Comparison of findings in our cohort to other studies in which modular stem systems have been used according to the type of femoral defect present is difficult. For instance, Lakstein et al. [11] used the classification of Saleh et al. [20], whereas Ovesen et al. [15] modified the classification of Saleh et al. [20] for their study, and Rodriguez et al. [19] used instead the Mallory [13] classification. Paprosky et al. [17] used their own classification, but their method of treatment was with extensively porous-coated nonmodular stems. Although our study appears to have had a higher percentage of patients with less severe defects, the initial fixation in the more severely damaged bone situations were equivalent to those achieved in the other studies.
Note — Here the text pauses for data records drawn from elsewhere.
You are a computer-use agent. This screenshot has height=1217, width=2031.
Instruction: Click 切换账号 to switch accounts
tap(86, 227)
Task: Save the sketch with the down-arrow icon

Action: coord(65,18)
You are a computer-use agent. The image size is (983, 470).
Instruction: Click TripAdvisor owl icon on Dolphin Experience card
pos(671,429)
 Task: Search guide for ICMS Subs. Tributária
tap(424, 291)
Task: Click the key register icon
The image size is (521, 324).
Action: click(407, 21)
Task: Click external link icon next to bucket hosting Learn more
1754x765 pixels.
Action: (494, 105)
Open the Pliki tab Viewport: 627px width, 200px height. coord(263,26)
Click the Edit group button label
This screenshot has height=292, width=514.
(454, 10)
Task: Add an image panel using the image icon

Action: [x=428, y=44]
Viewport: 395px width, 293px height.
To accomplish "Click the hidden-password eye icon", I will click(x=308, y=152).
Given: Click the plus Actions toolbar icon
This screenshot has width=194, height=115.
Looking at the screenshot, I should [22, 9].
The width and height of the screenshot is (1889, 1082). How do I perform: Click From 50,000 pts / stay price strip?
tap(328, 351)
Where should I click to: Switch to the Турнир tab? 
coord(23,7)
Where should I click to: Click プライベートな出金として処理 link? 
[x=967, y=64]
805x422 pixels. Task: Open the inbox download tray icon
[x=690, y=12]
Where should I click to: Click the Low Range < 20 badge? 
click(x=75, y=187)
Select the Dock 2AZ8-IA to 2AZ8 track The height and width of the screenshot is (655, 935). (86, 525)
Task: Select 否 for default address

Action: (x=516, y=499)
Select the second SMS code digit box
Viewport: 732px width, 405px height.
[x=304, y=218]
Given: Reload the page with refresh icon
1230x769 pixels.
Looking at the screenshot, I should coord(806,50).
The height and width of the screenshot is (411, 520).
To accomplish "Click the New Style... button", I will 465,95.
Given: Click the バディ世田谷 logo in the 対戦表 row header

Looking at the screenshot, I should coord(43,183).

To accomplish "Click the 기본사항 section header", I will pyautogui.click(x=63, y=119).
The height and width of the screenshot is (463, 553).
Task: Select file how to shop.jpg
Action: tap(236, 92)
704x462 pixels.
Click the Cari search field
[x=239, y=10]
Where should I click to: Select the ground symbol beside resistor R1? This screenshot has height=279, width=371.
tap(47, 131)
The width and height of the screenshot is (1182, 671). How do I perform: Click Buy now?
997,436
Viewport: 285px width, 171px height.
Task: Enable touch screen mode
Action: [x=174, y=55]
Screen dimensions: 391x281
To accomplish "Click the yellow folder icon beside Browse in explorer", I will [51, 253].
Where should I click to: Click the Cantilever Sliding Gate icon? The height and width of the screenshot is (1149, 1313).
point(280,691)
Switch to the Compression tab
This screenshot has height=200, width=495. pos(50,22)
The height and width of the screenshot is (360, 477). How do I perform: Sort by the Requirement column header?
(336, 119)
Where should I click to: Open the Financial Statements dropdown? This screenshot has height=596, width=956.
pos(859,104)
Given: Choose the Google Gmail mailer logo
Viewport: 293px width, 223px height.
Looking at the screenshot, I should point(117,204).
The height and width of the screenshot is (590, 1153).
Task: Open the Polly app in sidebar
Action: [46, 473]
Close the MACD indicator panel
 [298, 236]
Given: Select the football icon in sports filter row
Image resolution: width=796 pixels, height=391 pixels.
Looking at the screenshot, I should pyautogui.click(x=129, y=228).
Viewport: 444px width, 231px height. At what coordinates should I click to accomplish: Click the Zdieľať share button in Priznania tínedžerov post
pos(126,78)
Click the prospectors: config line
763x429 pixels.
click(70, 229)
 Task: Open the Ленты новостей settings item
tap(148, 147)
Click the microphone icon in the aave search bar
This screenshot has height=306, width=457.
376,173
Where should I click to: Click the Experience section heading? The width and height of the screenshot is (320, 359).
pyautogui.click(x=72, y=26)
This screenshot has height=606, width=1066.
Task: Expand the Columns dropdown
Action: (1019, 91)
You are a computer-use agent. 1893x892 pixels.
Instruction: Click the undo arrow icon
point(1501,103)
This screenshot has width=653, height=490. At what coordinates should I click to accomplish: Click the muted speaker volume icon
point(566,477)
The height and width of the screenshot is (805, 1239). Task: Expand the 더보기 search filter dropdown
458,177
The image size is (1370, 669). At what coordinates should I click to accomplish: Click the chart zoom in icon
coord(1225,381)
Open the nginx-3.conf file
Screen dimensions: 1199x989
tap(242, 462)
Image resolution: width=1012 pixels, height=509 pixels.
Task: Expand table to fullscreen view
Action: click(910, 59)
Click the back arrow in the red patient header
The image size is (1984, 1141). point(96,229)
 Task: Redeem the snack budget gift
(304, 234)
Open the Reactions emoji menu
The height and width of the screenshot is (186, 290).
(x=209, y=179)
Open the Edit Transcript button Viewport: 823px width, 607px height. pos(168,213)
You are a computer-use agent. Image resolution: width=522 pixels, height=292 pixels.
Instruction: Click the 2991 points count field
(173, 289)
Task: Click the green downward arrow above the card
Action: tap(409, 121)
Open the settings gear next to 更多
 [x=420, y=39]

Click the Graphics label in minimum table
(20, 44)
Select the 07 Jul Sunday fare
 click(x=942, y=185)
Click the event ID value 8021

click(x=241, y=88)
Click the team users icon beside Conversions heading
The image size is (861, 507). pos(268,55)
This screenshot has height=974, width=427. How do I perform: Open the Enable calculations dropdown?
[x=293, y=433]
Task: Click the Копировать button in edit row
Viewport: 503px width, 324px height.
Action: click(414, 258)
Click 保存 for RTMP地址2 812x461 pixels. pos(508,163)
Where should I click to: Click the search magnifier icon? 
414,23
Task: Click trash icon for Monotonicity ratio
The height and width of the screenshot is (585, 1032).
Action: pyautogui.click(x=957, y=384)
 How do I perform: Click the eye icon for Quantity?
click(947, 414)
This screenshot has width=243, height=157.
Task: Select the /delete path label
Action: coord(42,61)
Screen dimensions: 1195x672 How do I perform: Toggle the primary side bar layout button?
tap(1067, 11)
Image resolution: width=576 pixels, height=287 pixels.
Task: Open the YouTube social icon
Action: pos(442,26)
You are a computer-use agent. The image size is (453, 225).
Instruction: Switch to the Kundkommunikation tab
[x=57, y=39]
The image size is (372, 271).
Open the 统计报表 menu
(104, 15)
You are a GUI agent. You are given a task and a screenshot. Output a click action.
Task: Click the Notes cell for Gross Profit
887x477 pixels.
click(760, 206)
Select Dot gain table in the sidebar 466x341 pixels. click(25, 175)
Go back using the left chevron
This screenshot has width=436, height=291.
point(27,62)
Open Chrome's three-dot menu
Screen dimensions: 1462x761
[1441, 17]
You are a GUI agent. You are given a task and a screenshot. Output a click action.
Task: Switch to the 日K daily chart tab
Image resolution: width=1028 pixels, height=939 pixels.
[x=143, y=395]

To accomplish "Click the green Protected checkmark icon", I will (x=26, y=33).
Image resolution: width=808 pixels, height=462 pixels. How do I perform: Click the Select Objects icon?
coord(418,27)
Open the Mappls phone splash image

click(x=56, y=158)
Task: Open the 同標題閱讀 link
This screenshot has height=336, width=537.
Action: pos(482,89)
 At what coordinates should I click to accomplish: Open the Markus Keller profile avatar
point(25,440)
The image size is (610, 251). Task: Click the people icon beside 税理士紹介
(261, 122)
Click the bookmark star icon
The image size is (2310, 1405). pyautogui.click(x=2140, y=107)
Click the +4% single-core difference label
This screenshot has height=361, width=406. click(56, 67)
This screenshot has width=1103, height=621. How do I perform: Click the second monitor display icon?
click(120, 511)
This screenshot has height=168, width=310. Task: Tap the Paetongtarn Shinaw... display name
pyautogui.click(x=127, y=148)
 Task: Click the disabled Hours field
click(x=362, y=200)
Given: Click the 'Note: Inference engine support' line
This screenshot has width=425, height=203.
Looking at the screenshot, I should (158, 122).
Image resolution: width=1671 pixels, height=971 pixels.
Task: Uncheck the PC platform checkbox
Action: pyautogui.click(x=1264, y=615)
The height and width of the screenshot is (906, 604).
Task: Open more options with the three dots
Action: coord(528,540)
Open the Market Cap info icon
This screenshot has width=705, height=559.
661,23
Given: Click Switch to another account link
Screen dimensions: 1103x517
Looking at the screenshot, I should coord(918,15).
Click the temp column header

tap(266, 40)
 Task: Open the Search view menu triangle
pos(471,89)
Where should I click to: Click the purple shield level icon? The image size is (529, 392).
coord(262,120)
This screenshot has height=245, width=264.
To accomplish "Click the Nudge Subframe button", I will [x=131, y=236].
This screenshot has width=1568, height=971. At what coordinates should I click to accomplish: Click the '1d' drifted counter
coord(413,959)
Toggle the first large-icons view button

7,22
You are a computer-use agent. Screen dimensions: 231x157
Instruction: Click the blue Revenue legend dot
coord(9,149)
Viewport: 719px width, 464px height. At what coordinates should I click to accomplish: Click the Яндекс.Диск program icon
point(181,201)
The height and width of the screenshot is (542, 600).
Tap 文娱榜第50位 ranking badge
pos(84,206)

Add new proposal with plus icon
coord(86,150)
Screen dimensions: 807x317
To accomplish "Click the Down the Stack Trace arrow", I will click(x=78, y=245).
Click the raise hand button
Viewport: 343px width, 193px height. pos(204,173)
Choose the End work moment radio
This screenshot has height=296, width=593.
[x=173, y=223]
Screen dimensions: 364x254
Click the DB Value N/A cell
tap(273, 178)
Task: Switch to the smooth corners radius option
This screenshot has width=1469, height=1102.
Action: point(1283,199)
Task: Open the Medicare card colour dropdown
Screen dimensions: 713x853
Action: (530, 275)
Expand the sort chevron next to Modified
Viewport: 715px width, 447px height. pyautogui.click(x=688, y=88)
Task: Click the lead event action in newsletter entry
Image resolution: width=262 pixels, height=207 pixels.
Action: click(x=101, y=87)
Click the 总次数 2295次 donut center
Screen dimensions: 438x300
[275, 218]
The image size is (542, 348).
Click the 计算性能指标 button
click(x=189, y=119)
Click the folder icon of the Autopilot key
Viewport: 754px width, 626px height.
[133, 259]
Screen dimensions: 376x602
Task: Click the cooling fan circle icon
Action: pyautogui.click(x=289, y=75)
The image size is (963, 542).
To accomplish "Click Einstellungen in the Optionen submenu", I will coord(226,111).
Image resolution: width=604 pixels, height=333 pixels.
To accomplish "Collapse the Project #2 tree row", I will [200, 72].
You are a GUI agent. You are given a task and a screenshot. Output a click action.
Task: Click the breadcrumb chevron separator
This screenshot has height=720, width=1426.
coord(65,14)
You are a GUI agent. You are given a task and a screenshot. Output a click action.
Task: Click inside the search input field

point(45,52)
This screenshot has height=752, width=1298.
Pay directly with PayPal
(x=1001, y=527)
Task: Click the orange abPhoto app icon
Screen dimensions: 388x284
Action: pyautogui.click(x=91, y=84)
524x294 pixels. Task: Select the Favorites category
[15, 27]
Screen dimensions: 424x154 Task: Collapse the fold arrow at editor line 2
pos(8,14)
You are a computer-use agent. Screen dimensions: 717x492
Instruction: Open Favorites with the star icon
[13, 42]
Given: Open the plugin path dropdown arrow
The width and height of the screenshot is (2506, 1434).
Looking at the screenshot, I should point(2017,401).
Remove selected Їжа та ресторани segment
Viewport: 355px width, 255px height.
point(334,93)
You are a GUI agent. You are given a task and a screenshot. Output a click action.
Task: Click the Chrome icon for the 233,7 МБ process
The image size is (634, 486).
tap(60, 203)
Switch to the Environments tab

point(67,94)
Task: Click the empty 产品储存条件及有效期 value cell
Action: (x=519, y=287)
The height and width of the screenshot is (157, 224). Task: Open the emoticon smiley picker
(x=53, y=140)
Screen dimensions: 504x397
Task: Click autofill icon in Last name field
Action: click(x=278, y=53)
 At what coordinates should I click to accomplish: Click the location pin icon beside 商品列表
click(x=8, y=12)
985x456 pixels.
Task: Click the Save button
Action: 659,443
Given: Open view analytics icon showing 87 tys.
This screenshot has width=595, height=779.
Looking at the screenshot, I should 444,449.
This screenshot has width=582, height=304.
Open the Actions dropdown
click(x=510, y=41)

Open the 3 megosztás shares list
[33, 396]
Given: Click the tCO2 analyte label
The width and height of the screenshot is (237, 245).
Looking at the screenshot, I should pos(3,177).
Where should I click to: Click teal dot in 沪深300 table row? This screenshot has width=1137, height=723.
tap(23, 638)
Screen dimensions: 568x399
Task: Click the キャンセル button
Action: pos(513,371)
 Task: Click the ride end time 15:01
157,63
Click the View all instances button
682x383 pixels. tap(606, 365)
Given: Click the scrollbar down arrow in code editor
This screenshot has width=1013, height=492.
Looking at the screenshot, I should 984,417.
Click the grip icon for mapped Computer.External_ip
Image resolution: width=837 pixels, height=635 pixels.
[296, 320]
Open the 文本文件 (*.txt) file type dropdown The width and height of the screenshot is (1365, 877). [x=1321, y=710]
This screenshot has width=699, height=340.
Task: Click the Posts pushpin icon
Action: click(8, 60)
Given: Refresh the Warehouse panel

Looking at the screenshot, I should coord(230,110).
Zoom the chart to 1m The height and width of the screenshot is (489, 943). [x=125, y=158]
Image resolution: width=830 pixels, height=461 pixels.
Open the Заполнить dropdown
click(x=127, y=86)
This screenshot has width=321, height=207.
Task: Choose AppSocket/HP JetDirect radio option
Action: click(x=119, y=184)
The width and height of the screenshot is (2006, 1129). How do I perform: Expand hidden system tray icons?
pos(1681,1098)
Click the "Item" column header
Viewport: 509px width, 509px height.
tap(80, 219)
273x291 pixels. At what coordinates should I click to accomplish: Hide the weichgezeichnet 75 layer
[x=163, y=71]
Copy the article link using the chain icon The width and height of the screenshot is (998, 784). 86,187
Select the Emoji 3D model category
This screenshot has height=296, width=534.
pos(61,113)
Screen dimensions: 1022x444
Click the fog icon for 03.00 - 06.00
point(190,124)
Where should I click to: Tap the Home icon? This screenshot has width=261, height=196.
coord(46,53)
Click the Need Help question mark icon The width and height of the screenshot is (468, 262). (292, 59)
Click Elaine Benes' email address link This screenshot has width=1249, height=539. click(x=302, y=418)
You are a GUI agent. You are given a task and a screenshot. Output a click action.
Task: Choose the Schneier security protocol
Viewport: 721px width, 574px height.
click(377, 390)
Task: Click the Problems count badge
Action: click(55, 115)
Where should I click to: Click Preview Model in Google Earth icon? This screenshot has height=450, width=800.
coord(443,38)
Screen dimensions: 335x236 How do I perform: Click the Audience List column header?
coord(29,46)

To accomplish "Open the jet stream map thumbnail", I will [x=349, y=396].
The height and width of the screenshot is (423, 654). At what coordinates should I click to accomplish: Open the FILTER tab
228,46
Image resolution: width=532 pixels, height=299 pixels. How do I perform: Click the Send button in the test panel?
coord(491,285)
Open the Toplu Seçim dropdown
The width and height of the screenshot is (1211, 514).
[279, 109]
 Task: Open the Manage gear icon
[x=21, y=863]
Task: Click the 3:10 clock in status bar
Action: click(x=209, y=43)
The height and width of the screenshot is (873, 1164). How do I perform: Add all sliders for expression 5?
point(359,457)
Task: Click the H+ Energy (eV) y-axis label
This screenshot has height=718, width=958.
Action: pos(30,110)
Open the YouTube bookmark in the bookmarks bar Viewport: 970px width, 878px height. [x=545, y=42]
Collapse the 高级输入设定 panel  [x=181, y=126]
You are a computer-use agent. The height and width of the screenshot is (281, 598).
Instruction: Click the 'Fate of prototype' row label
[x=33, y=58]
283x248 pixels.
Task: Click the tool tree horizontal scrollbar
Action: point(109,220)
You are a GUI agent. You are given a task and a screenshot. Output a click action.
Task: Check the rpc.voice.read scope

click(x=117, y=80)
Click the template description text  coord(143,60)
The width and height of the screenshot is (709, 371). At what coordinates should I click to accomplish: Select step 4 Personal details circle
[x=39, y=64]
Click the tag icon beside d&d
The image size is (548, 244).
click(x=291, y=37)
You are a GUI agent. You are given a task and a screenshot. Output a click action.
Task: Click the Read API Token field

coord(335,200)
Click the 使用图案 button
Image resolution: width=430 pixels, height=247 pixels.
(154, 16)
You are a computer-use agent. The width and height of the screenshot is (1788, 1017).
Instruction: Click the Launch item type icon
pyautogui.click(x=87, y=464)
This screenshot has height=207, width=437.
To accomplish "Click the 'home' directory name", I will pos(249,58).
We believe modular femoral components are an important tool in the surgeons’ armamentarium to address most problems encountered when facing a failed femoral component. Another advantage of modular components is the need for a smaller inventory in the operating room, which also decreases overall operating time. Longer-term followup clearly is needed to fully evaluate the ultimate role of these modular revision femoral stems.